Improve Neural Networks by using Complex Numbers

Can Complex Functions be the next breakthrough in Computer Vision?

Devansh
Geek Culture
9 min readNov 17, 2022

--

Join 31K+ AI People keeping in touch with the most important ideas in Machine Learning through my free newsletter over here

Recently, someone in my LinkedIn network shared this very interesting paper with me. Titled, “CoShNet: A Hybrid Complex Valued Neural Network using Shearlets”, this paper proposes the use of complex functions in a hybrid neural network. If you are very confused by those words, don’t worry I was too. In this article, I will explain the idea of hybrid neural networks and how they can be used to improve traditional Convolutional Neural Networks. Then we will cover how using Complex Functions can be used to boost the performance of these models even further. This is going to be a very fun one.

The resulting network is called Complex Shearlets Network (CoShNet). It was tested on Fashion-MNIST against ResNet-50 and Resnet-18, obtaining 92.2% versus 90.7% and 91.8% respectively. The proposed network has 49.9k parameters versus ResNet-18 with 11.18m and use 52 times fewer FLOPs. Finally, we trained in under 20 epochs versus 200 epochs required by ResNet and do not need any hyperparameter tuning nor regularization.

-In case you’re looking for a reason to be excited about the this idea.

Understanding Convolutional Neural Networks

Convolutional Neural Networks have been the OG Computer Vision Architecture since their inception. In fact, the foundations of CNNs are older than I am. CNNs were literally built for vision.

The feature extraction is the true CNN revolution. Taken from IBM’s Writeup on ConvNets

So what’s so good about CNNs? The main idea behind Convolutional Neural Nets is that they go through the image, segment by segment, and extract the main features from it. The earlier layers of the CNN often extract the more crude features, such as edges and colors. However, adding more layers allows for feature extraction at a very high resolution of detail.

CNNs use the sliding window technique to build their feature maps. As you can see, Good Machine Learning requires good software engineering. Image Source

This article goes into CNNs in more detail. For our purposes one thing is important: CNNs have been the go-to for Computer Vision primarily due to their ability to build feature maps. Even with the rise of Vision Transformers, CNNs have held strong (provided you modernize the pipeline using the techniques given below).

So far, so good. So what’s the catch? There is one problem with their approach. The convolutions (building feature maps) can get really expensive.

Enter Hybrid Neural Networks

If you’ve studied even a bit of Computer Science (which you should do be effective at ML), you will realize something about the Feature Mapping process. It is really expensive. You have to slide the window across multiple times. As we’ve already stated, the earlier layers only extract the crude features.

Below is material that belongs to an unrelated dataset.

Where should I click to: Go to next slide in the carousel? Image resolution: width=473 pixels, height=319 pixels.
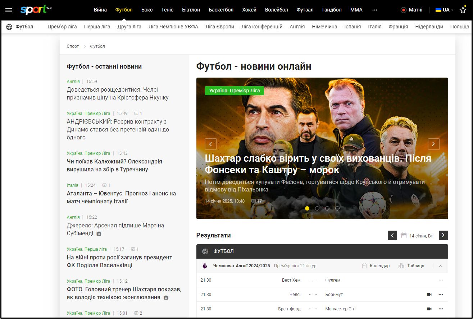pos(433,144)
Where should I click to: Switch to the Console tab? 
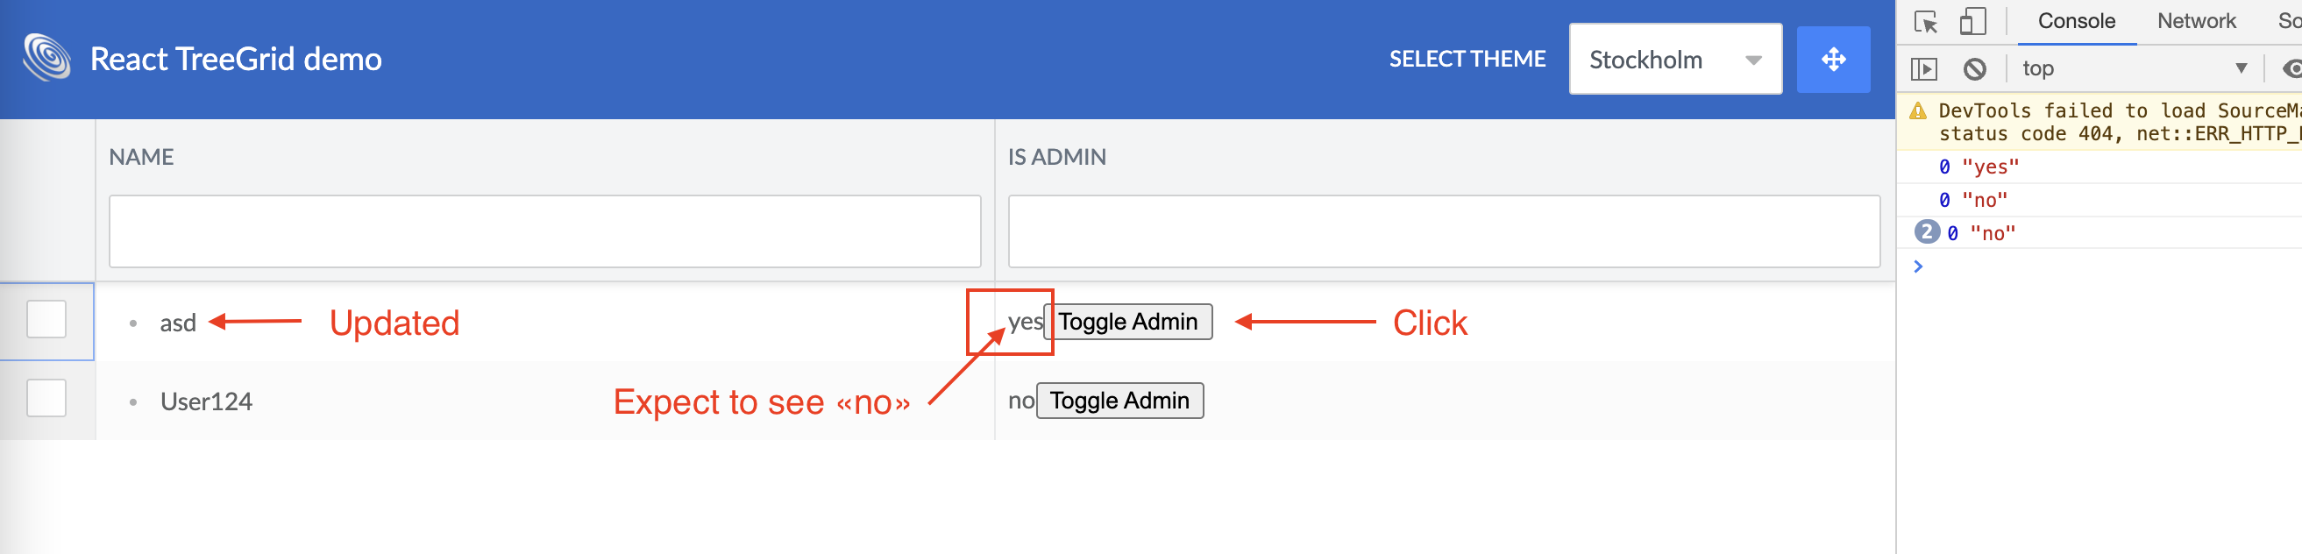(2076, 21)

The high-resolution features are only spotted at the later levels. This is where some really smart people saw an opportunity. What if we did some Math to find a function that can help us spot some low-level features directly? This way we can spot the features without going through the expensive early convolutions-

In a hybrid neural network, the expensive convolutional layers are replaced by a non-trainable fixed transform with a great reduction in parameters.

If you could find a good function, then you’ve significantly reduced your computational overhead. And we have some great functions that can do this. Turns out Complex Functions just work better. Look at the image below and the difference in results.

This image is the perfect segue into the next section. Let’s now talk about all the advantages that Complex Functions bring to our Neural Networks, and why they work so well in the first place. Some of this can get pretty mathematical, but if you feel that way, make sure you close your eyes and think about what the Deep Learning bros on Twitter tell you about not needing Math for Machine Learning. True Machine Learning is about overfitting big models to neat data, and not this technical mathy stuff (that involves a lot of experimentation).

So let’s get into Complex Functions in Hybrid Networks (and specifically the Complex Shearlets function).

The basic idea behind Hybrid NNs and this paper

The amazing CoSh Network

Before I get into the details, here is a concise look at some of the amazing things this network can accomplish. This should tell you why I’m covering this idea (and hopefully illustrate why I spend my weekend reading random ML papers).

You already know I’m very excited about these results. A cost-effective ML solution built using Math? One that generalizes very well? I’m getting excited just typing this. However, one thing that really stood out to me was this network's resilience to noise and perturbation. This is something that I’ve been covering since I started writing and these results are very exciting as a way to counter that.

Take a look at this graph where they tested the network with permutations of clean and perturbed datasets. The results are shockingly stable, especially considering the relatively small training dataset size. I normally expect this robustness from bigger datasets.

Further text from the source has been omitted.